Most of the messages I get in my inbox are questions about supplementation: what to take if you’re a girl, will whey make me big, can whey protein help me burn fat, etc. In this article, we’re going to break it down and simplify things so we can walk through what supplement does what in order to understand what you need.
It’s basic knowledge that you need protein in order to build muscle. If you’re trying to increase lean muscle mass and reduce body fat without losing muscle tissue, you absolutely must have protein supplementation. Protein is made up of amino acids–the building blocks of muscle. Without the proper amount of amino acids, your body cannot build muscle tissue. Almost any gym rat/bodybuilder will tell you that they are taking whey protein supplements. It’s easily accessible and affordable. It comes in flavours like chocolate and vanilla, and some companies have gone the more creative route with cinnamon french toast, coconut ice cream, and even Matcha green tea flavours. You can take this protein supplement at any time of day (2-3 servings per day)–best taken right after a workout.
If you’re hitting the gym on a regular basis and are strength-training, you absolutely need to be taking good multivitamins. A good diet plus exercise does wonders for your health and fitness, but don’t forget to get your vitamins and minerals in either. Micronutrients are as important as your macronutrients. If you’re feeling drained with your strenuous gym and work schedule (especially if you work late nights), it could be a sign of stress, overtraining, or vitamin/mineral deficiency. Your body can benefit from vitamins and minerals by helping boost your immune system.
Glutamine is a naturally-occuring amino acid in the body.
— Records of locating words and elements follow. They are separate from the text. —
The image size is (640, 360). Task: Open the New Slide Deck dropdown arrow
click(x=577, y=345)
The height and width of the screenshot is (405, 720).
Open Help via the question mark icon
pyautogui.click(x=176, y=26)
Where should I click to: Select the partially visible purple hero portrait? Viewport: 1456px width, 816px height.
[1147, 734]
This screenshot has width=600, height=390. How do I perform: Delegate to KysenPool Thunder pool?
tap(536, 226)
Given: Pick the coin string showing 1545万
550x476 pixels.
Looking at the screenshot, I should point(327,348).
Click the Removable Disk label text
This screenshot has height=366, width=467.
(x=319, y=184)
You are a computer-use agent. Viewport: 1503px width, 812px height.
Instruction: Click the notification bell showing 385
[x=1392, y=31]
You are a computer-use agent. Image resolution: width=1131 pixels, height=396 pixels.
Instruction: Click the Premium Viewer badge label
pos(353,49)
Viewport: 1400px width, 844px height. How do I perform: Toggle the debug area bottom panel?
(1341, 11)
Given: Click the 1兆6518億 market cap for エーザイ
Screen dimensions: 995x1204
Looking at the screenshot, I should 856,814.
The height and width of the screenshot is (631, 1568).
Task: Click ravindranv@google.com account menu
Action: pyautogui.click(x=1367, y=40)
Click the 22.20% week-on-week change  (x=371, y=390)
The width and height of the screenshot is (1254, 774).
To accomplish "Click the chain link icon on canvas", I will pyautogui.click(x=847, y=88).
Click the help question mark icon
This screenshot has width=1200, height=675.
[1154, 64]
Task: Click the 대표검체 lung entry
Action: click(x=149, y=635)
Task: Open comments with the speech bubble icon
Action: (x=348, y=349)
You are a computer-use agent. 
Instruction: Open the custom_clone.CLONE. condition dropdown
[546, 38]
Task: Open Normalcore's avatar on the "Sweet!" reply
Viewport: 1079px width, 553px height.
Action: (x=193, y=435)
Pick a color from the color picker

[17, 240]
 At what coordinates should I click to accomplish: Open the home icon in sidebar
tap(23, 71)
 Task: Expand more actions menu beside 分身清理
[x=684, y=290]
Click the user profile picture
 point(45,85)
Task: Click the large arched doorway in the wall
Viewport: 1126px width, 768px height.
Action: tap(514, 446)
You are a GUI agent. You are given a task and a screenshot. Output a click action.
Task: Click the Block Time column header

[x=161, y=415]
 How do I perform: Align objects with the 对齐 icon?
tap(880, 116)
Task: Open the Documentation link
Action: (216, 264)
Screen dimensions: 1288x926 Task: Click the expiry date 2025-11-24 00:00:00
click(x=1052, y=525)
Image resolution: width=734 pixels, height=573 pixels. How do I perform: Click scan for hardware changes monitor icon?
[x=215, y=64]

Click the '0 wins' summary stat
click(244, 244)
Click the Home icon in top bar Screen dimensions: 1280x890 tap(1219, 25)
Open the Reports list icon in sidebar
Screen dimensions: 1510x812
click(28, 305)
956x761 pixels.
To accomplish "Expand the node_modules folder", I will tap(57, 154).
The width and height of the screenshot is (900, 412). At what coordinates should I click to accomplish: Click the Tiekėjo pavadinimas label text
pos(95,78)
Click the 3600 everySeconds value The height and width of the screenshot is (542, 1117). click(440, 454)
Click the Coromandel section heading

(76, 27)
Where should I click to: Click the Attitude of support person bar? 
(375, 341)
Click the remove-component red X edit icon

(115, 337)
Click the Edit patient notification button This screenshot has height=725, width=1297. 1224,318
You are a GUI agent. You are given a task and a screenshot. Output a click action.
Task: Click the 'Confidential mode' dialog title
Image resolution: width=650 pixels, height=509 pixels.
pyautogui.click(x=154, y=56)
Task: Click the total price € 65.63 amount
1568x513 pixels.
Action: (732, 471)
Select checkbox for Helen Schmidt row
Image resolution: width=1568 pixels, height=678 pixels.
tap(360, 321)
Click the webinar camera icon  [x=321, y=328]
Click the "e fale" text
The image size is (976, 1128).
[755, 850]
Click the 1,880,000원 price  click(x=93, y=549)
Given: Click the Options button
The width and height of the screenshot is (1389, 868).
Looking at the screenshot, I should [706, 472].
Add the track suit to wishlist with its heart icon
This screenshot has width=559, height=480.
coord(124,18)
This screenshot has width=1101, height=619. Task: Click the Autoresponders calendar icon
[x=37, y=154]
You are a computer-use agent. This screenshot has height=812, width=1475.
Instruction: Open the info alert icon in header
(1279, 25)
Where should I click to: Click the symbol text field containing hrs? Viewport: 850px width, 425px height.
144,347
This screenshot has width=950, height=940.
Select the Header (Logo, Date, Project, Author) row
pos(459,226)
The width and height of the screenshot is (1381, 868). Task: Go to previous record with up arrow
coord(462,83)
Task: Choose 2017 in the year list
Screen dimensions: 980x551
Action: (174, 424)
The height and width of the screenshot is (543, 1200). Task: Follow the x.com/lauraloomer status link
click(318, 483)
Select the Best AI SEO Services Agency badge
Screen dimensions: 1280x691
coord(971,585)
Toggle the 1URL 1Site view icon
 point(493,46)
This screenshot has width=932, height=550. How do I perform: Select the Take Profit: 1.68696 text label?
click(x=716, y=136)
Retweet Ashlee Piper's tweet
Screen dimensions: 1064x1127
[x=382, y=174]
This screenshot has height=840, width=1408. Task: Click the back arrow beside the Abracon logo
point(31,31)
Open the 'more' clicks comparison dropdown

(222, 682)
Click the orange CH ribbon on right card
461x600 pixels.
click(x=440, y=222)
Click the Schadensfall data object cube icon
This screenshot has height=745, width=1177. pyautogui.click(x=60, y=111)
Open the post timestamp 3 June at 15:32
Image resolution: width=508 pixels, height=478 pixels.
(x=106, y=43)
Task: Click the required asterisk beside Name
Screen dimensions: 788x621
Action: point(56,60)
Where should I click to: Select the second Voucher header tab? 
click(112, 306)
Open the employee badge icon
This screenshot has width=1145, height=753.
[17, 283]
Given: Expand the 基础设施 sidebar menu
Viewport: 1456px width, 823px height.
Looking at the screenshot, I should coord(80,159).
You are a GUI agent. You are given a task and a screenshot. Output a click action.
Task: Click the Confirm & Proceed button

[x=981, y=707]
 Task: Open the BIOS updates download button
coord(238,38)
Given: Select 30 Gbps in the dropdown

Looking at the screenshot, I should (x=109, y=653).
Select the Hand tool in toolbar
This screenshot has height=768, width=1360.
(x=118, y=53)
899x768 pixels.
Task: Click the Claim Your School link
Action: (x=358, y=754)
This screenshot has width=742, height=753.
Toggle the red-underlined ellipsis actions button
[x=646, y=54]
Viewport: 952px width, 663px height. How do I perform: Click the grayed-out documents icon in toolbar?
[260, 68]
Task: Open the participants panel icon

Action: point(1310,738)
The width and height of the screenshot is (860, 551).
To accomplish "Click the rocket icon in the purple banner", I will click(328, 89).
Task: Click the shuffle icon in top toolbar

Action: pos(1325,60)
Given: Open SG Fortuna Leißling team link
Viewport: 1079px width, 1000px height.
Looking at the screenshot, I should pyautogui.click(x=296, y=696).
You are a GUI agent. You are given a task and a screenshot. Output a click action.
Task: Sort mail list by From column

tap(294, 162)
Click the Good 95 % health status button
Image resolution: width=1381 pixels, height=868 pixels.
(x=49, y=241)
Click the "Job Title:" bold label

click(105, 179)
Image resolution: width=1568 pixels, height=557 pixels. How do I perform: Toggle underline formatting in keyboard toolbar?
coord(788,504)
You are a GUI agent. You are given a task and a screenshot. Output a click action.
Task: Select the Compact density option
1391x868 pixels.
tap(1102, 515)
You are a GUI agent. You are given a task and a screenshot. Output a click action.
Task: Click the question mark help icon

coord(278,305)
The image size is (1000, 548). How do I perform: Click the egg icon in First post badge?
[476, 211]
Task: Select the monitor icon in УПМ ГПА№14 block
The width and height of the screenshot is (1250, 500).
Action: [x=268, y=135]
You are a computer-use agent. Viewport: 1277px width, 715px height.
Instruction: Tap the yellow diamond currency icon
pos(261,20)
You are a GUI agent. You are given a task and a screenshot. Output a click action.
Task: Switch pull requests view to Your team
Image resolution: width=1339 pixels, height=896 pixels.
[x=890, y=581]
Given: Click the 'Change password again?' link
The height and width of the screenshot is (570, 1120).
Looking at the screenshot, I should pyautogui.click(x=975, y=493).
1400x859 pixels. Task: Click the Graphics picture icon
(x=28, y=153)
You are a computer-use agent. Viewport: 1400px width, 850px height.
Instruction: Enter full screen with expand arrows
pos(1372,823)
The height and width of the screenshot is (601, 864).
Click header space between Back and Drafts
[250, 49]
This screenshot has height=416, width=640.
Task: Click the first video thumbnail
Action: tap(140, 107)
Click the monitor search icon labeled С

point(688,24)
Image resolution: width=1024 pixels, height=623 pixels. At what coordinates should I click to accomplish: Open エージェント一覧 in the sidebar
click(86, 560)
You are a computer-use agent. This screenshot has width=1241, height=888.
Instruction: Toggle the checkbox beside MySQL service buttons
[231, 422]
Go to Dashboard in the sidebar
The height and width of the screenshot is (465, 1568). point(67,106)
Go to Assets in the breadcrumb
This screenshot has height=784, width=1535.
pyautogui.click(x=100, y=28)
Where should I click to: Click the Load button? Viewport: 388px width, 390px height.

We produce it quite abundantly but unfortunately isn’t necessarily in the muscles where it’s needed the most. Glutamine is necessary for recovery especially after a hard and heavy gym session. It helps with protein synthesis and immune function, aids in glycogen and glutamine replacement as well as reduce muscle catabolism. The recommended dose is 2 servings per day with a 5-10mg serving immediately after training and another serving before bedtime.
Thermogenics (Fat Burners)
10 out of 10 women I speak to all tell me that this is the first thing they buy when building their supplement stack. Thermogenics are supplements that help increase base metabolic rate and help reduce body fat. Popular thermogenics consist of a combination of caffeine, ephedrine, and aspirin. Recently, supplement companies have started to shy away from formulas that contain ephedrine because of its side effects which include nervousness, dizziness, anxiety, vertigo, nausea, appetite loss, insomnia, palpitations, sweating, and headaches. If you choose to take thermogenic supplements, be sure to read the instructions and follow them carefully so as to avoid any health complications.
Creatine is used to store energy for movements that require an explosive burst of energy like weight lifting. It helps with recovery and energy replenishment. If you take creatine with simple carbs (breads, pasta, rice) then you help creatine be used efficiently because of the insulin spike that carb consumption causes. Insulin helps deliver the creatine to the muscle where it is then used to replenish ATP (adenosine triphosphate AKA energy) levels.
BCAA (Branched Chain Amino Acids)
We already know that amino acids are the building blocks of protein. BCAAs or Branched chain amino acids are essential amino acids leucine, valine, and isoleucine and make up one third of the muscle protein. These acids are needed by the body and can be obtained either through food or supplementation. They help reduce muscle fatigue, speed up recovery, help decrease the loss of amino acids during exercise. If you’re doing fasted cardio, you should definitely be taking BCAAs as an intra workout drink. They provide instant energy for when muscle glycogen stores are depleted.
These are just the basic supplements one can consider taking when starting their fitness and bodybuilding journey. It’s important, above all, to make sure you have proper nutrition and that you get plenty of rest. Listen to your body so you know what it needs and how to best address it. Consult with your doctor and health professionals to make sure you are clear to take any of the above mentioned supplements with no risk to your health.